佐藤の怒り・終
はやぶさ型ミサイル艇のハープーンで撃破されたはずの船の様子を観察する為に基地からA10-Cが一機飛び立った。
現場には離陸後すぐに到達し、AN/AAQ-31ランターン偵察ポットを装着した状態で撃破判定を下していた。
A10-Cから送られてくる映像には人らしき物と僅かな小物が浮いていた。
佐藤は奴らを救助したくなかった。
もっと言えば奴らを鮫のえさにしてやりたいとも思っていた。
だが彼の理性はそれを交渉の材料として獲っておくべきだと言っていた。
怒りの佐藤はそれを結局選ばなかった。
彼は奴らと交渉するのを諦めた。
領民を皆殺しにした殺人集団と交渉するなど馬鹿らしい、やられたからには徹底的にやり返す。
彼はそう決めたのだ。
そして彼は復讐心に任せて敵艦の沈没現場で奴らを射殺しようと考えたがそれを読んだかのように優子が言葉を発した。
「敵を撃ち殺しに行かせた所で万が一一人でも逃せば我々がどのような方法で撃沈したのかばれてしまうわ。

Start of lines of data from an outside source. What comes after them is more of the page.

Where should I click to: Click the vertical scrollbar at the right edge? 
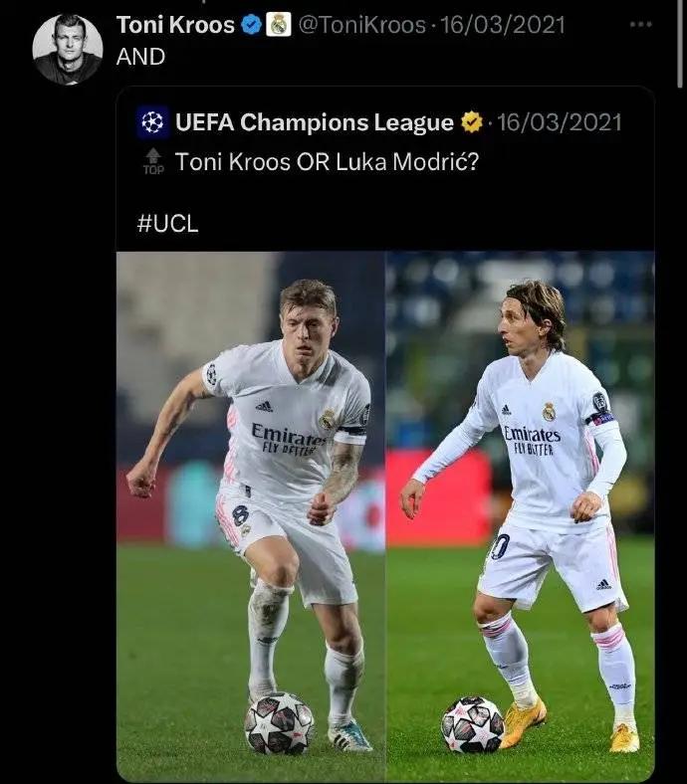point(680,44)
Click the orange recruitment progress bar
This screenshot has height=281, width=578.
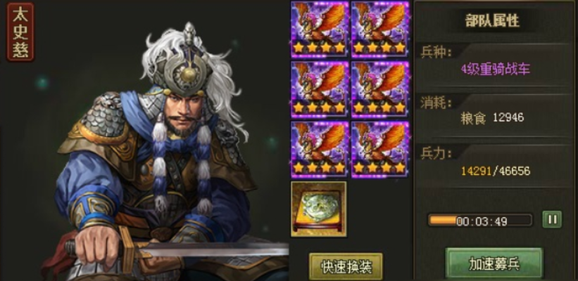point(480,221)
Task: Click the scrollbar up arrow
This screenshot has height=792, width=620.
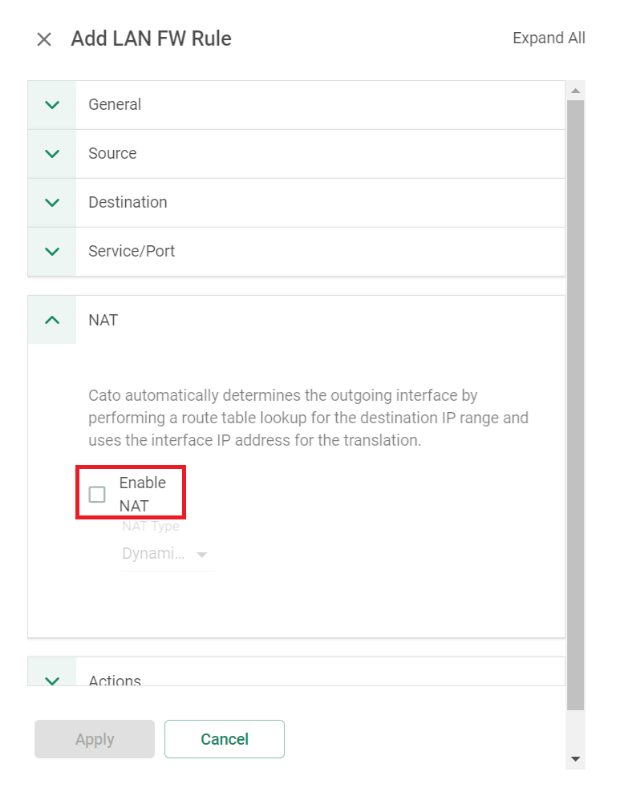Action: 575,91
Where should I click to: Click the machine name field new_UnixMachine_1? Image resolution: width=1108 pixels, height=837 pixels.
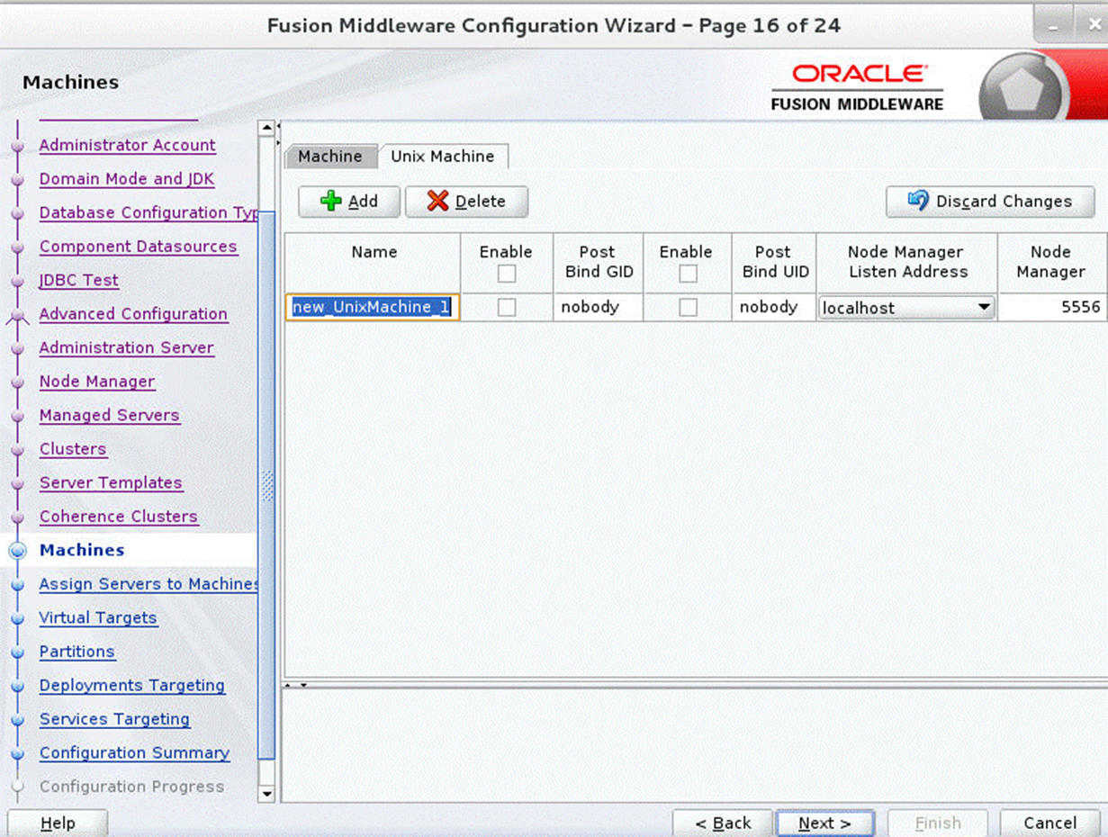tap(373, 307)
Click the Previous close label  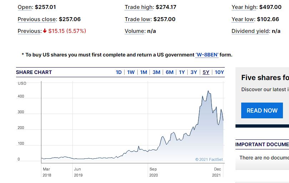click(37, 19)
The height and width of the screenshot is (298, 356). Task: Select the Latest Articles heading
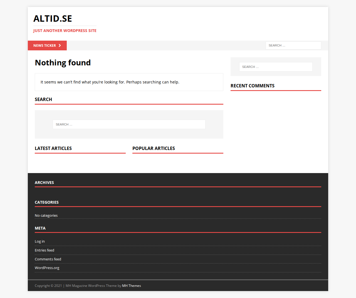pos(53,148)
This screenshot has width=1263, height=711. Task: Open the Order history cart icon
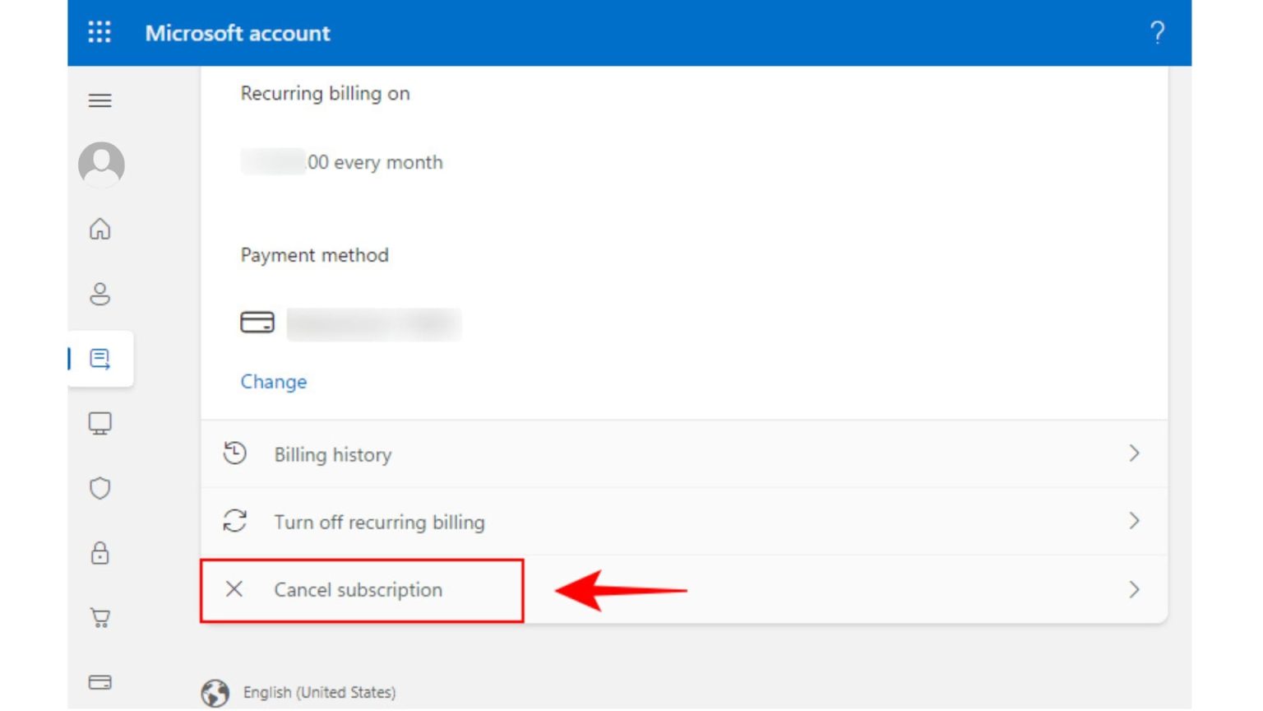pos(99,618)
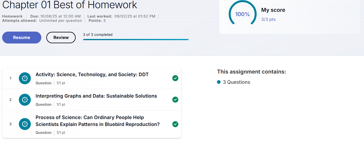Screen dimensions: 364x148
Task: Select Interpreting Graphs and Data: Sustainable Solutions
Action: pos(96,96)
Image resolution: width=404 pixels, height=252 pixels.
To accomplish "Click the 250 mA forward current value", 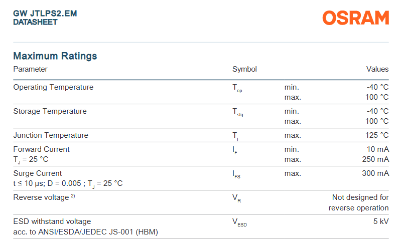I will (x=375, y=159).
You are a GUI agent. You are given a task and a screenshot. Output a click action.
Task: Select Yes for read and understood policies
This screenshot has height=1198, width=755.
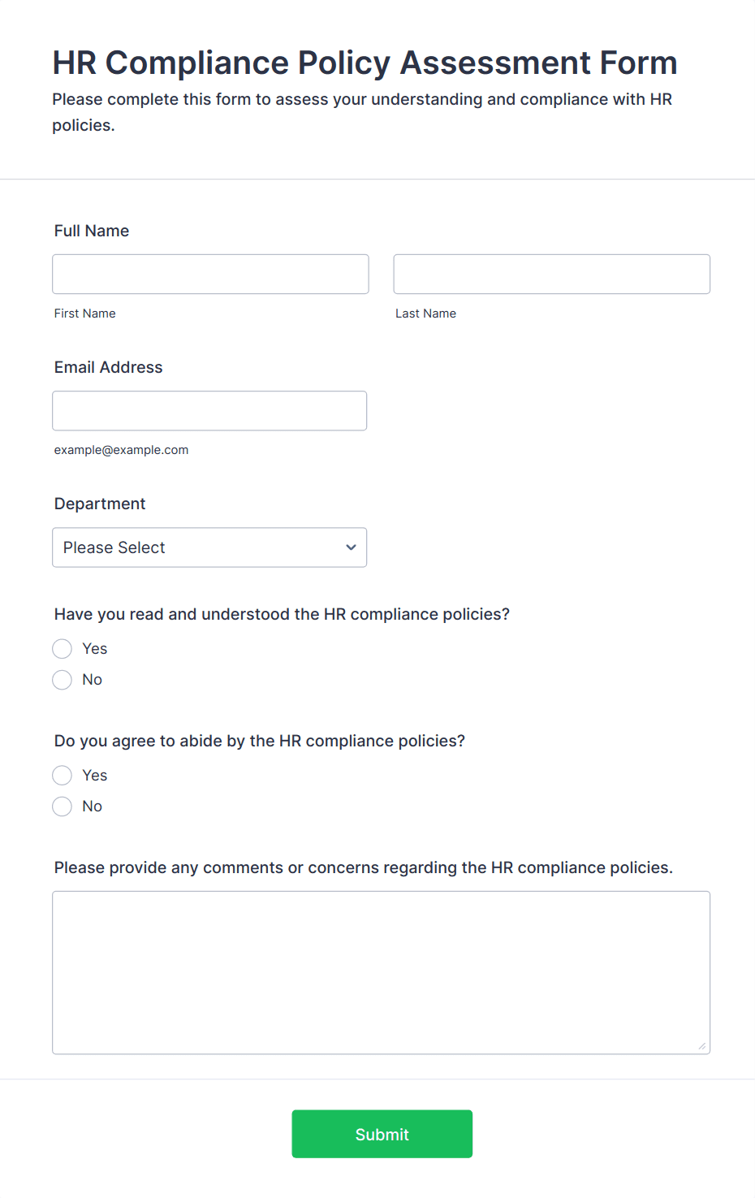[x=63, y=648]
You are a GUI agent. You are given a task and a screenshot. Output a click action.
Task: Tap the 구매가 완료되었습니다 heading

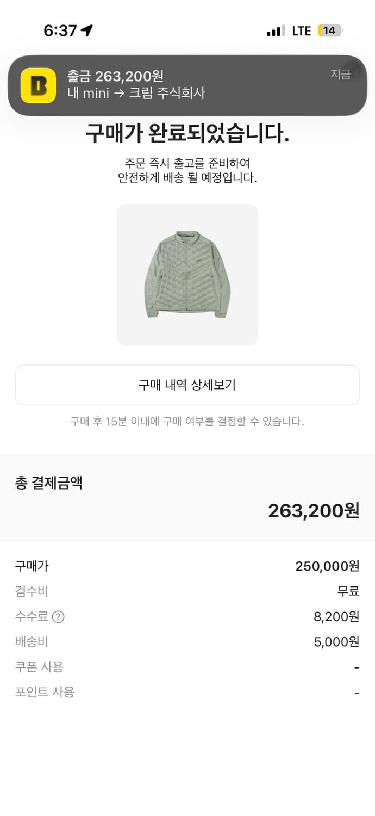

一応、こっちは壊滅したふりをしていることを忘れたのかしら。」
僕はこの言葉で自分の考えが復讐心に駆り立てられたものであると気が付いた。
そして彼ははやぶさ型ミサイル艇12隻に帰投命令を出した。
A10-Cにはしばらく偵察を続けて貰うことにした。
オペレーターは高度を20000ftまで上昇して偵察するように命令した。
そうすることで可能な限り敵から目撃されないようにするのが目的らしい。
そんな高度を旅客機が飛べばこの天候下だと簡単に見つかってしまうのは確実だが、果たして機体の大きさが小さいとは言え本当に大丈夫なのだろうか。
僕は心配していた。
僕はその映像を見て満足したので届いていた要請をまとめて受理することにした。
まず始めにAH-64Dアパッチ24機、UH-60R24機、海上はインディペンデンス級沿海域戦闘艦4隻、陸上はM1128MGS24両だ。
僕は陸上の物で疑問に思った。
何で戦車じゃなくて戦車もどきを召喚させようとするのかを。
僕はホワイトウルフを統括するジュリアに聞いてみた。
「まず最初にこっちの方が扱いやすいからよ。
戦車だと重いし遅いし。
そしてあんな分厚くて重い装甲はいらないのよね。」
「本当に装甲がいらないんですか。」
「まず言っとくけど、戦車の装甲は同レベルの戦車砲に耐えられるように作ってあるの。
今まででそんな物を持った集団と戦った?」
「いえ。」
「流石にそんなのが確認されたらお願いするけど今はこれで十分よ。」
「分かりました。」
戦車の装甲を必要とする程の脅威が無いということだった。
海軍、陸軍、空軍のエリアを順番に回り、召喚を済ませると僕は再び作戦室に戻った。
次いでに言うとその時に1000人位合わせて召喚しておいた。
海軍のエリアで召喚をしていた時に攻撃から帰ってきたはやぶさ型と会うことが出来た。
彼らが接岸して降りて来たところで僕は彼らの肩を叩いて
「ありがとう。」
と言った。
彼らは敬礼で応えてくれた。
僕が馴れ馴れしい絡み方をしてしまったが最後は僕も敬礼で返した。
とまあこんな感じのことがあった。
夜、僕達は昨日から展開しているM1128を全てテロリスト集団ダブ国に向けた。
今回の作戦の目的はダブ国の占領ではない。
我々に対する恐怖を植え付けてやるのだ。
作戦は可能な限り民間人を巻き込まないようにM1128が市街に突入して城に砲弾をお見舞いしながら敵兵を一掃して死体の山を作り出すのが目的だ。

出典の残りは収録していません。